Associated tasks include discussions with senior managers, pre-planning consultations with public / their representatives, enforcement of planning regulations and briefing of elected members.

 

Development management is heavily regulated and has defined timescales to be adhered to. Hence, every week contains specific deadlines by which assessment reports must be submitted. It is critical that the assessments are to a high standard and on time. Overall the week is varied, and while challenging in terms of volumes and complexity, is always interesting due to this complexity.

What are the main tasks and responsibilities?

The main task of a senior executive planner in development management is to supervise the assessment of planning applications within an operational area. Currently I supervise three Area Planners ensuring that all assessments are completed on time and to a high standard. On-going quality control is important to ensure that standards are maintained at a high level in order that proper and sustainable planning advice is made available to senior managers. This requires regular review of assessment reports, in-house training, briefing staff on legislative changes, etc.

I also liaise directly with the relevant senior planner, senior managers, elected members, private sector professionals and members of the public with regard to a range of planning issues. I have a hands on role in assessing large scale development proposals, such as, housing estates, industrial complexes, windfarms, etc. The senior executive planner is the primary link between senior management and front line staff.

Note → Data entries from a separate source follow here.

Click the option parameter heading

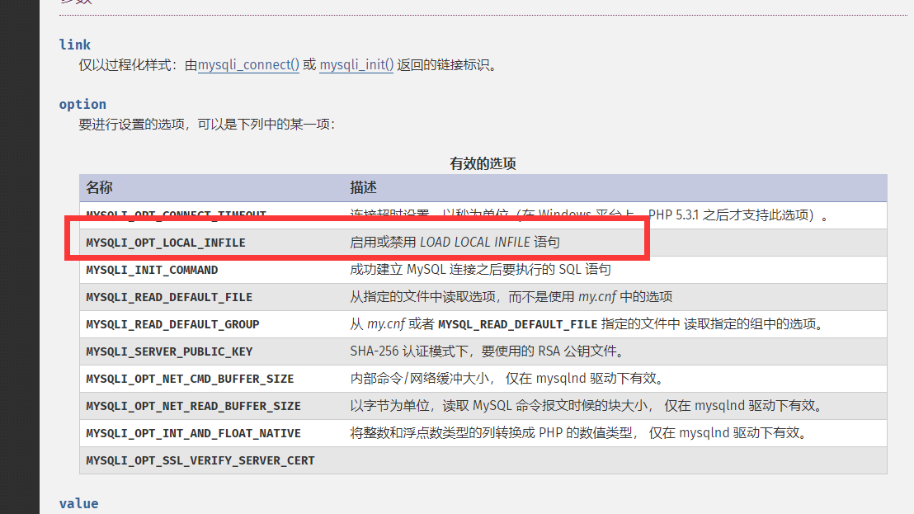pyautogui.click(x=82, y=104)
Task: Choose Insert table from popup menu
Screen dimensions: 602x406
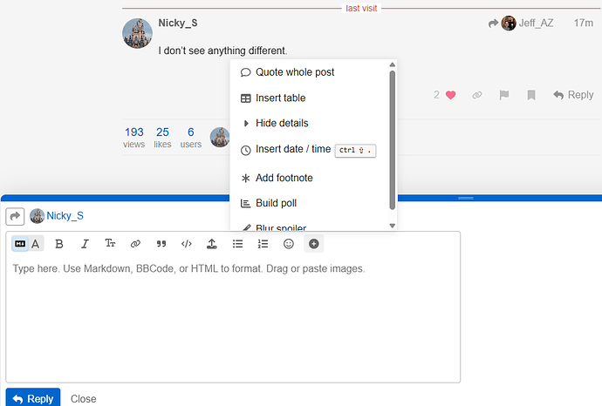Action: pos(280,98)

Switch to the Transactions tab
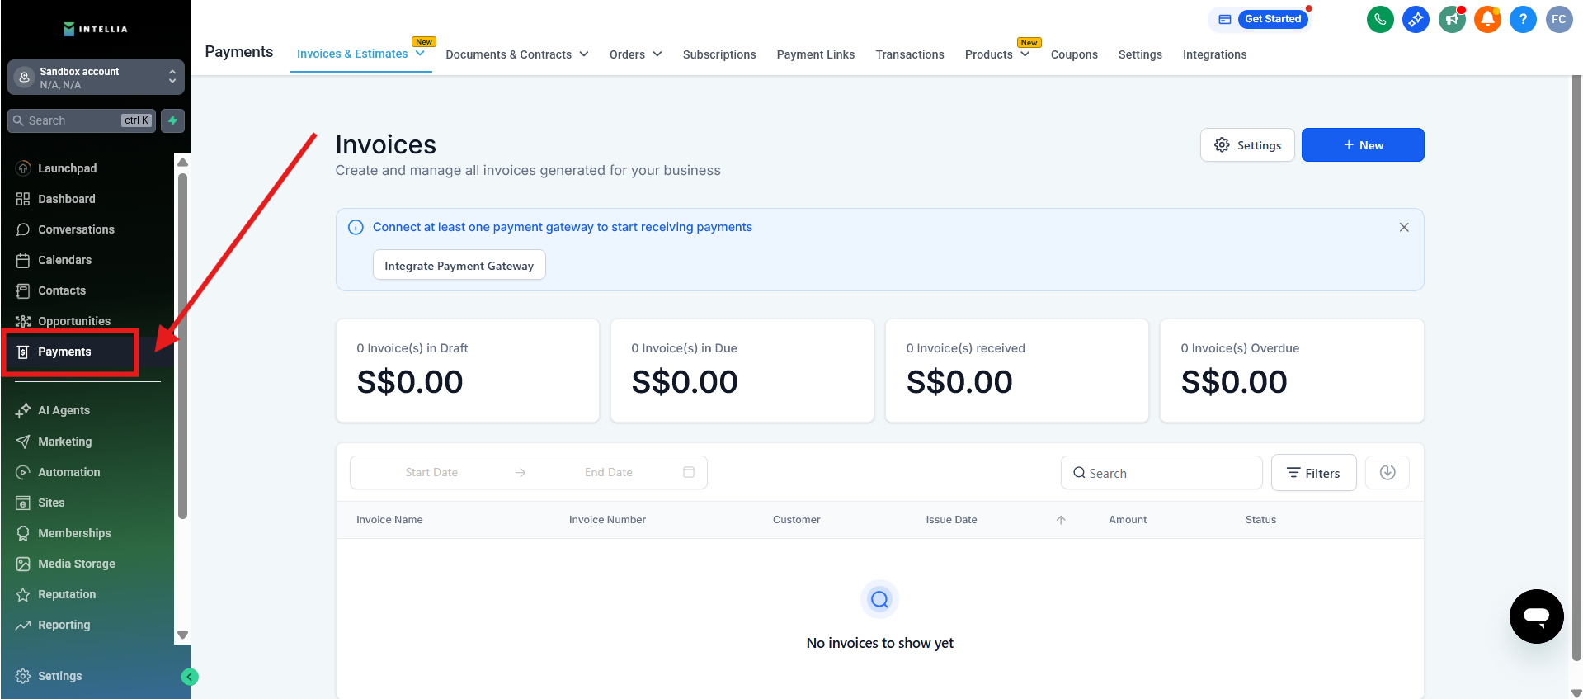[x=909, y=54]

What are the main challenges?

Planning in general is heavily regulated and is based on a legal system approach. Hence, significant volumes of regulation, guidelines and case law need to be understood and applied to specific development proposals. Very often the stakes - both for the developer and member of the public are high - and hence it is critical to be fully informed as the case planner.

It is a significant challenge, particularly at times of high development activity, to keep one's team well informed of all relevant information and to ensure its appropriate use.

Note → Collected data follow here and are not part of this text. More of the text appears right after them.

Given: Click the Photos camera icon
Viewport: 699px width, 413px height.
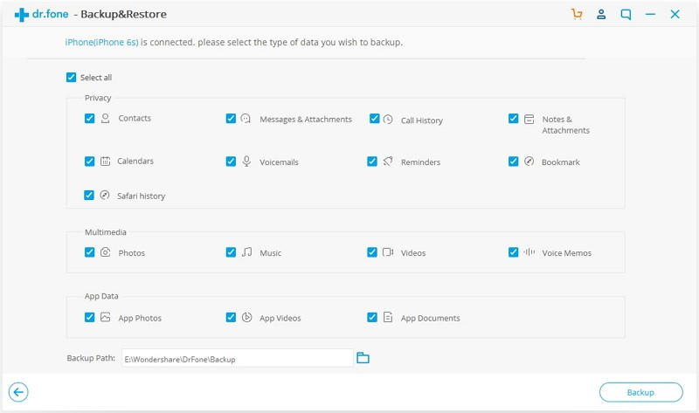Looking at the screenshot, I should [x=105, y=252].
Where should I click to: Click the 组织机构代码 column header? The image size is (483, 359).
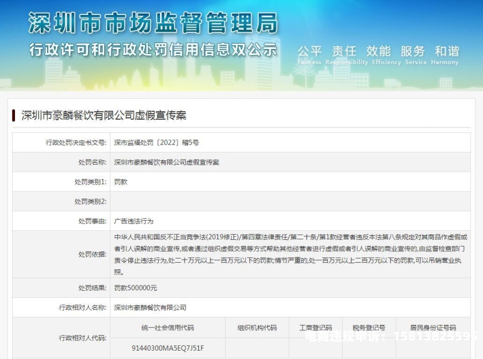(x=257, y=327)
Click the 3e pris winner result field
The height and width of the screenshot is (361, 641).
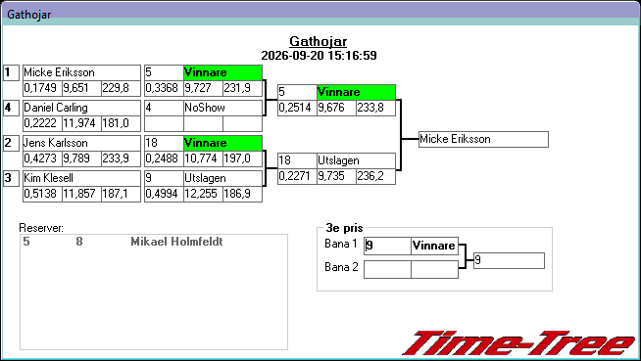tap(510, 260)
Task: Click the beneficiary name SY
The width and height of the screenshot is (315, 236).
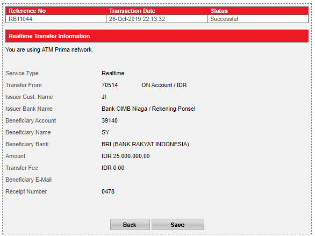Action: click(x=105, y=132)
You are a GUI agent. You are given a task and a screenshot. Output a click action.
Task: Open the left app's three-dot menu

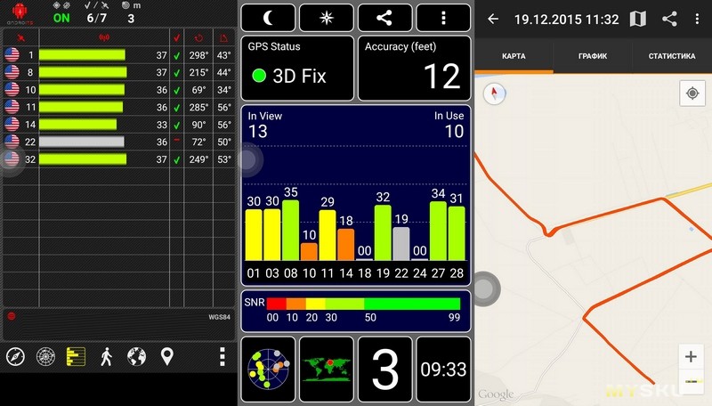pyautogui.click(x=222, y=357)
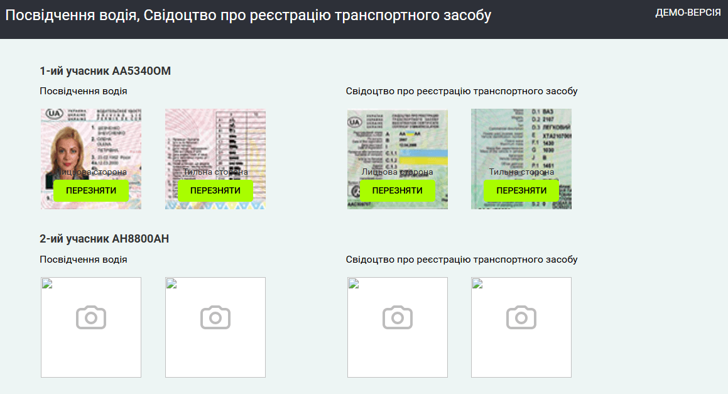Select the heading 1-ий учасник AA5340OM
This screenshot has height=394, width=728.
pyautogui.click(x=105, y=71)
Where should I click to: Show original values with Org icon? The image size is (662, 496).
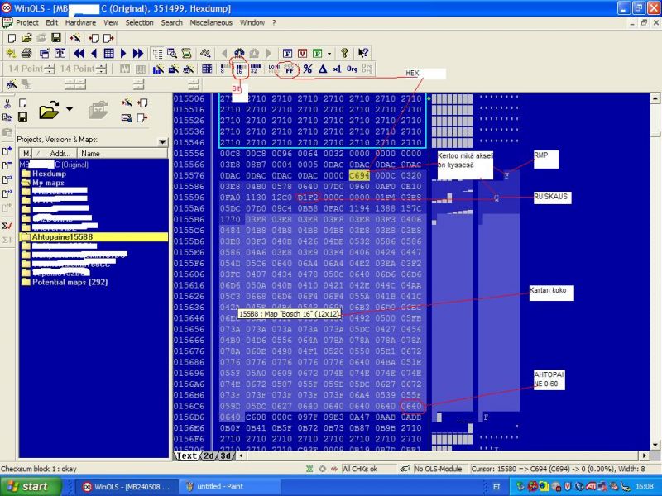pos(352,69)
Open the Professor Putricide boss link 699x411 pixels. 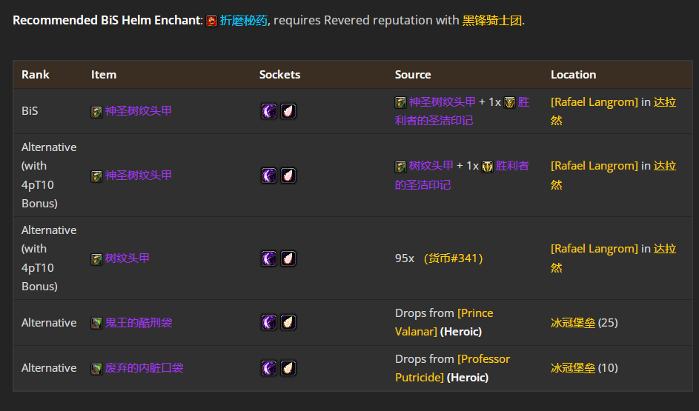click(x=483, y=359)
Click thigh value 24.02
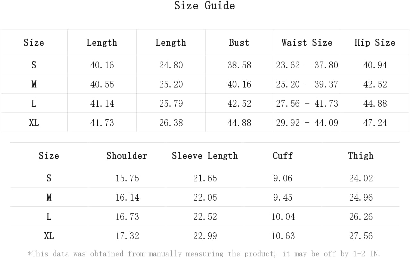 click(x=361, y=178)
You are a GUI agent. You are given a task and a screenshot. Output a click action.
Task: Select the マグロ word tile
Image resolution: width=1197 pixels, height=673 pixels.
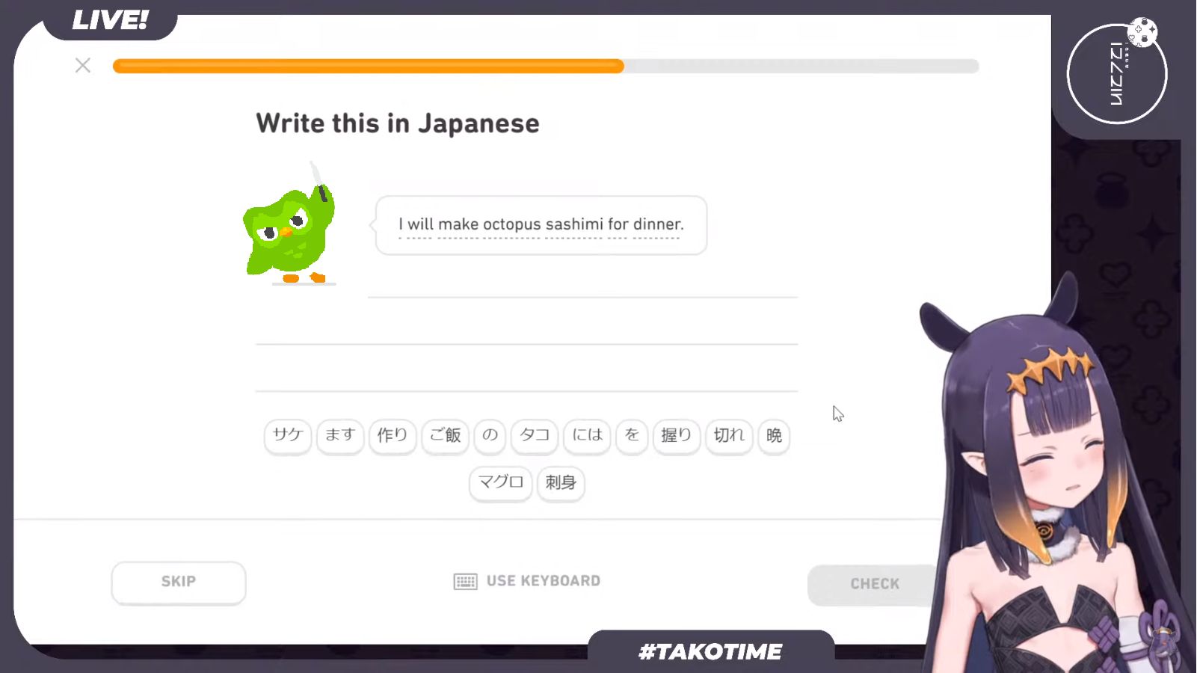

Within this context however, it is important for each planner to be able to 'think outside the box' and not to be rigid in the application of regulations. Development and planning is a subtle exercise that requires a case by case approach.

What's cool?

The job of town planner is dynamic and planners are often the first professionals to come into contact with new ideas that shall form the basis of future communities and settlements.

 

It is critical that planners have the ability to think in terms of future needs / challenges, and respond accordingly. It is also an opportunity to have a significant input into the future forms of such communities / settlements.

What's not so cool?

It is important to note that town planners have no statutory decision making powers. Hence, the role of town planner is only advisory. In many case a planner's advice may not be agreed with by senior management. Also, within the context of exciting new developments that planners are involved with, there is also much repetitive work that must be processed.

 

However, this is kept to a minimum where possible via the publication of advice documents, etc. Finally, a planner must serve many masters - public, managers, elected members. These competing forces can often stretch a planner's ability to serve everyone to a high standard.

What particular skills do you bring to your workplace?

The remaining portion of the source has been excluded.